Não tenho medo, não somos bandidos
Como se estivesse mandando um recado e ao mesmo tempo, fazendo uma partilha confidencial à Igreja reunida no IV Encontro, Alessandra disse não temer. “Nós não somos bandidos, estamos defendendo as nossas vidas e nossa floresta. Se quiserem me matar, me matem, mas não ameacem meus filhos e meu povo porque onde eu for vou denunciar, porque vocês são invasores que entram nas nossas terras violentando nossas mulheres, crianças, povos e floresta. Não vamos nos calar”.
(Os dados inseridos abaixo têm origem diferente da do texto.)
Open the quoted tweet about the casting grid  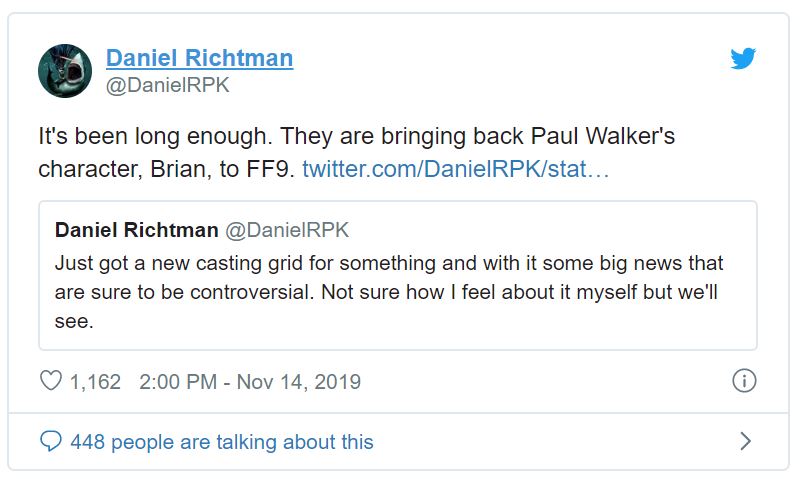pyautogui.click(x=397, y=275)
As mulheres Yanomami gritam por socorro
Munduruku emocionou a assembleia quando, ao dizer que as mulheres Yanomamis gritam por socorro e que é preciso reafirmar a aliança entre a Igreja e a luta pelos direitos dos povos e da natureza. Tomou Dom Mário Antônio pela mão e disse com firmeza de mulher a caminho. “Essa aliança entre os padres e os povos têm que continuar para defender os povos indígenas, quilombolas, pescadores e todos aqueles que precisam de ajuda”.
Numa atitude de escuta evangélica, Dom Mário se levantou e, com ele, toda a assembleia, como que a dizer ‘sim à vida dos povos e da natureza’.